* TASK INSTRUCTIONS:
This exercise calls for copying every line below that holds the word "will".

─── EXERCISE DATA

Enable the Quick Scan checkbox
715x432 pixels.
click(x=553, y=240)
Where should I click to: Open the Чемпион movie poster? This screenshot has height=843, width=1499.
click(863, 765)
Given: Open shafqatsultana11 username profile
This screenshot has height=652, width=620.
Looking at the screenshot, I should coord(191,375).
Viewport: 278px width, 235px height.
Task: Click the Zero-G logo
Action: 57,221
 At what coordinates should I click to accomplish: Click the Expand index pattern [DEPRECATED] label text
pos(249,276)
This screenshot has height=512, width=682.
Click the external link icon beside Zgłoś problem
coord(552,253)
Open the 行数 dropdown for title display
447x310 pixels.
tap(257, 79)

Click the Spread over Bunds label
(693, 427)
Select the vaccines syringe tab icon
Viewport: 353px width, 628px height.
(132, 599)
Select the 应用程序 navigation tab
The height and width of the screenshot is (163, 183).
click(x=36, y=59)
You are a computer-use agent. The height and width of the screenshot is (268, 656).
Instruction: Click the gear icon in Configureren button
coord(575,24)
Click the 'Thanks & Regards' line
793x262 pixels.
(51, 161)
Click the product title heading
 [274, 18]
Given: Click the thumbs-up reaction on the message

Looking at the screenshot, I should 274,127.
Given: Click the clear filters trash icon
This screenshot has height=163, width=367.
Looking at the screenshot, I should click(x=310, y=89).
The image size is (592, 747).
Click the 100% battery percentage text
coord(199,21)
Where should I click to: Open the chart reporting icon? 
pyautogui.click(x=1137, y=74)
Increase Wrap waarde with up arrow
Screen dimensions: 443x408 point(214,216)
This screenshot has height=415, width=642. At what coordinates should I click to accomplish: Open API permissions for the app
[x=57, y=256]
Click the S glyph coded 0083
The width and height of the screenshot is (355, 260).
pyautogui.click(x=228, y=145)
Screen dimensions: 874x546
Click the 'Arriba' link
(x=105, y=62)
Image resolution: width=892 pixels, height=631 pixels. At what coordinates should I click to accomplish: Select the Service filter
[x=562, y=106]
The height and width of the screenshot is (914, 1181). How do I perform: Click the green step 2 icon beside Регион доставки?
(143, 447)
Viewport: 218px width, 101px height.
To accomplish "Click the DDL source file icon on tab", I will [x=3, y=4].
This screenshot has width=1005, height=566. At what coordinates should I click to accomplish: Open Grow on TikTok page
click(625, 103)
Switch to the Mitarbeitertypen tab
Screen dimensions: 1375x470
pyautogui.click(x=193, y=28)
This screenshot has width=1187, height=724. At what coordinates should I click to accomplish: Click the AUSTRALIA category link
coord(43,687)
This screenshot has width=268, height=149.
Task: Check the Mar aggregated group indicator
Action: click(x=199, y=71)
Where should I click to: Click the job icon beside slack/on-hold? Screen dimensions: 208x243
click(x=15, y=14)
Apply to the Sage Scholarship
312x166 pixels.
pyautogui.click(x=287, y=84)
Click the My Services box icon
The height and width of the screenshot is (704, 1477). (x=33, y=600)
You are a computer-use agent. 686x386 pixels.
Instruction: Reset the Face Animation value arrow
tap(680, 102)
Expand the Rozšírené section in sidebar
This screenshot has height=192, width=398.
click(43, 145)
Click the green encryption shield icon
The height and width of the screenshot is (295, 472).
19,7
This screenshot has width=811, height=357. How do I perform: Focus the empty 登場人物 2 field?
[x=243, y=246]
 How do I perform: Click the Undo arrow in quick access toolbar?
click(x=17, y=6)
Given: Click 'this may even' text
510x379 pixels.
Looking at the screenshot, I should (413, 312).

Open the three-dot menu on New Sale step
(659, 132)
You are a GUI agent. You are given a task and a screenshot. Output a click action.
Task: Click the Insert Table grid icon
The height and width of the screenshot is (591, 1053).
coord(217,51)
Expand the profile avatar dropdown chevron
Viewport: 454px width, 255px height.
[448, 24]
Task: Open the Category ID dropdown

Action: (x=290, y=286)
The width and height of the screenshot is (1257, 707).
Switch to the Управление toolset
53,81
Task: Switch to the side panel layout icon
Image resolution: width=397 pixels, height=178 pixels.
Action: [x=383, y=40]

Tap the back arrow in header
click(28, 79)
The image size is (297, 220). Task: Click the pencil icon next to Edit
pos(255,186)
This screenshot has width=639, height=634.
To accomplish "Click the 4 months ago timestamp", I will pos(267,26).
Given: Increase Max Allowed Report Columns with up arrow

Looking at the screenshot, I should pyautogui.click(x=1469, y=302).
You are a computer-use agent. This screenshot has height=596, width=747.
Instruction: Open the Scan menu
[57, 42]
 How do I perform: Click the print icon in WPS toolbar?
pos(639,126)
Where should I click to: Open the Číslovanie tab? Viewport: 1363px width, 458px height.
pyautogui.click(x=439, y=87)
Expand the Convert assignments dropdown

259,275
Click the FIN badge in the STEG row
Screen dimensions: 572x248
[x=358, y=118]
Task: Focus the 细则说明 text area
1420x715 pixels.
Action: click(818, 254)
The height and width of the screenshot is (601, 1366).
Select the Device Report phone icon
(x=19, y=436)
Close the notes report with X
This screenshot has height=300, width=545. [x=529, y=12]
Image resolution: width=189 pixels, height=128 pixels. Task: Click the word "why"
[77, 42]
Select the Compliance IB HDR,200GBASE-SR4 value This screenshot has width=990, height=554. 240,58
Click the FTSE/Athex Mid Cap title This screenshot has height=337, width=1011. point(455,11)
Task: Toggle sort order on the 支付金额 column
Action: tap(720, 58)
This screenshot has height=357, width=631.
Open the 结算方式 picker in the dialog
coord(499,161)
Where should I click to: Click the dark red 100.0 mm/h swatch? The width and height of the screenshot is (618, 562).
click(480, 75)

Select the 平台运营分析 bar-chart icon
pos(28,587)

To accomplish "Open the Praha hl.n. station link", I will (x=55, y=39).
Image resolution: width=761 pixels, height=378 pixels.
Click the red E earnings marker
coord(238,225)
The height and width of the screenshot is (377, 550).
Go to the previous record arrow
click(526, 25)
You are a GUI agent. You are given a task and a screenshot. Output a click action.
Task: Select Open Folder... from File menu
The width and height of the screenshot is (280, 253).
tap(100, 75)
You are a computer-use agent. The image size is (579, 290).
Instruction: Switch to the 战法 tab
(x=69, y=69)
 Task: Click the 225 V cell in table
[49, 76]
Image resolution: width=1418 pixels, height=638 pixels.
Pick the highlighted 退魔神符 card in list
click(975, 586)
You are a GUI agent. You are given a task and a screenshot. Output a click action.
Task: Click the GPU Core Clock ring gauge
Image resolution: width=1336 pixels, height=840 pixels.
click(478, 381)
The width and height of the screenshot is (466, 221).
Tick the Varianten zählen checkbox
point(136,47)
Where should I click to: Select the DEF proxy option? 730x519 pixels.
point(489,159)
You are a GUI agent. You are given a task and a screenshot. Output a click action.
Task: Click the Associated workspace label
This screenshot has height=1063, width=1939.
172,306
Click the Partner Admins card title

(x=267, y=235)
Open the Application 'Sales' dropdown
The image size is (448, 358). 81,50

──────

* RESPONSE:
To accomplish "Click the DDL source file icon on tab", I will [x=3, y=4].
To accomplish "Click the 4 months ago timestamp", I will pos(267,26).
To accomplish "Open the Praha hl.n. station link", I will (x=55, y=39).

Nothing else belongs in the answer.